The answer must consist only of the lines from the line with "CCTV-2 (553, 693)" to the line with "志愿者 (1286, 172)", both included, exactly as they stand below.

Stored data
■ ■ ■ ■ ■

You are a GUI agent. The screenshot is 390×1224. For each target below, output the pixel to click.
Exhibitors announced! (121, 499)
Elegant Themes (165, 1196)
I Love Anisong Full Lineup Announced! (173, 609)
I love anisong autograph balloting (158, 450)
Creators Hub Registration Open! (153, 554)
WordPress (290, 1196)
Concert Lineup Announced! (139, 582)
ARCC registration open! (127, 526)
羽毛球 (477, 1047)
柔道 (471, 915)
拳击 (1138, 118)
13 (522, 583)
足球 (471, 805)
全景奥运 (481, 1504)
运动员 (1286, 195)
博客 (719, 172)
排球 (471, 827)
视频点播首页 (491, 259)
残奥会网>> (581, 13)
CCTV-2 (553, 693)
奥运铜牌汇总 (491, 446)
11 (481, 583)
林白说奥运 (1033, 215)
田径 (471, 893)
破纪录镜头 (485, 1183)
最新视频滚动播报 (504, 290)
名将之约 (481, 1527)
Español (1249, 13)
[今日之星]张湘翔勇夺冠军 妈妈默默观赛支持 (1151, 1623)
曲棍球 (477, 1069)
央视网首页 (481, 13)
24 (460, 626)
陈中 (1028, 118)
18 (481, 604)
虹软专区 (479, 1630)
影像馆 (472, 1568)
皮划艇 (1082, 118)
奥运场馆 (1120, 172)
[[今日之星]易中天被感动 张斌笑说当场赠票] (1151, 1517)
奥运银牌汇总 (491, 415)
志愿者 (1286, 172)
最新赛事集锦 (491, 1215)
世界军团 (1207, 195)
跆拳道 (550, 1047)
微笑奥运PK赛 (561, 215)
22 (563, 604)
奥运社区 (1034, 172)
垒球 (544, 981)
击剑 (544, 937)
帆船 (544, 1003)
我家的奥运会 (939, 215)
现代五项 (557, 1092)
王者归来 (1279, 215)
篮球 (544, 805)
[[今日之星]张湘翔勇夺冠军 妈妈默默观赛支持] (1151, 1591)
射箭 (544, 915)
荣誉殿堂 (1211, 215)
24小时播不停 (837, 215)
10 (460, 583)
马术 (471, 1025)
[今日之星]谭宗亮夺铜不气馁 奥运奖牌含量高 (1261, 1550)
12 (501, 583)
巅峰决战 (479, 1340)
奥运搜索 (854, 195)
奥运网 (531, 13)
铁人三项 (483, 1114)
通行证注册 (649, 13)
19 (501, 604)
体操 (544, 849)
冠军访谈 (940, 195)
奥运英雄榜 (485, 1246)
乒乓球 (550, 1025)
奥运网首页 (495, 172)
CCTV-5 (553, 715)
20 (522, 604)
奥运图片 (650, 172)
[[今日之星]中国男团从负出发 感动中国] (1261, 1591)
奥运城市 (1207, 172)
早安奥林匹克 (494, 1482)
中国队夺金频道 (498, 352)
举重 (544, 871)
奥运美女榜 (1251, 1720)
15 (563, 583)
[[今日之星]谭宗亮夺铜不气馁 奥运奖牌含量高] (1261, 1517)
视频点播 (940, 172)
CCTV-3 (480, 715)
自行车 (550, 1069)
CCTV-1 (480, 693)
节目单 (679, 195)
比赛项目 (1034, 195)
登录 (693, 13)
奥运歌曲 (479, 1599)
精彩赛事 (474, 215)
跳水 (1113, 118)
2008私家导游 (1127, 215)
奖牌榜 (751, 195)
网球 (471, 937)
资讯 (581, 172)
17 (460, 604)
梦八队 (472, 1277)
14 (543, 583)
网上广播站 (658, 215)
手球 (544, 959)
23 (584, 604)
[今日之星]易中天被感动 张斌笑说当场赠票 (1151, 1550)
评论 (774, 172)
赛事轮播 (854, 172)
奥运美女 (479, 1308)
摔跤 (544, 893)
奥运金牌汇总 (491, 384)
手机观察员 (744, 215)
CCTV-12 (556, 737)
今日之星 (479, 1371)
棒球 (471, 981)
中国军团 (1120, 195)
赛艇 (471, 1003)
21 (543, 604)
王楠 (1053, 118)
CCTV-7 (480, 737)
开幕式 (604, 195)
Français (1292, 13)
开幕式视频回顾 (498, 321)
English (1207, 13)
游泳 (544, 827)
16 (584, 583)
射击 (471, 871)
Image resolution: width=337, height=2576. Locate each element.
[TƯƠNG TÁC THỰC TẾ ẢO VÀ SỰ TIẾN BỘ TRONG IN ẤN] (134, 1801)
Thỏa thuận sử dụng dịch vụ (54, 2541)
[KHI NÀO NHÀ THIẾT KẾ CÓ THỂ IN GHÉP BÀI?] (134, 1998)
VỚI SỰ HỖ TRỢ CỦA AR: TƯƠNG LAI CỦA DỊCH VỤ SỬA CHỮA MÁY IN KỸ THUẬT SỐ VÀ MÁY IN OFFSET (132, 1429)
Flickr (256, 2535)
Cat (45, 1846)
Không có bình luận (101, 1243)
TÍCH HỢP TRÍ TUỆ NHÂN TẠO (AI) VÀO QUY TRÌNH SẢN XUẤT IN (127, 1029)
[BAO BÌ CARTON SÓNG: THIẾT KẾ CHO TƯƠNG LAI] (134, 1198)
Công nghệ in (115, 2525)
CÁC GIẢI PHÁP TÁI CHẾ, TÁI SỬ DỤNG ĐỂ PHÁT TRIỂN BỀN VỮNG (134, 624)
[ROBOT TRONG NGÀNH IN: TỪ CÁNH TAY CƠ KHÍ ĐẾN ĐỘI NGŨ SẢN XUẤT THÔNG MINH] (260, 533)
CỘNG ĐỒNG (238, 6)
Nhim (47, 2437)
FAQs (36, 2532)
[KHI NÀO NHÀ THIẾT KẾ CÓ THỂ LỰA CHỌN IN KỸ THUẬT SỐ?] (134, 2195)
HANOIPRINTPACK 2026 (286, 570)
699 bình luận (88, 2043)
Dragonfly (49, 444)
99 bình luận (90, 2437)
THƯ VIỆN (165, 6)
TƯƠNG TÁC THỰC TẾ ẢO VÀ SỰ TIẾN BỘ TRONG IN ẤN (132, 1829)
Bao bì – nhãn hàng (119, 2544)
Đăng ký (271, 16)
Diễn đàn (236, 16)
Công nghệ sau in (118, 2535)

■ ■ ■ ■ ■

#### WRITTEN ANSWER:
CCTV-2 (553, 693)
奥运铜牌汇总 (491, 446)
11 (481, 583)
林白说奥运 (1033, 215)
田径 (471, 893)
破纪录镜头 (485, 1183)
最新视频滚动播报 (504, 290)
名将之约 (481, 1527)
Español (1249, 13)
[今日之星]张湘翔勇夺冠军 妈妈默默观赛支持 (1151, 1623)
曲棍球 (477, 1069)
央视网首页 (481, 13)
24 (460, 626)
陈中 (1028, 118)
18 (481, 604)
虹软专区 (479, 1630)
影像馆 (472, 1568)
皮划艇 (1082, 118)
奥运场馆 (1120, 172)
[[今日之星]易中天被感动 张斌笑说当场赠票] (1151, 1517)
奥运银牌汇总 (491, 415)
志愿者 (1286, 172)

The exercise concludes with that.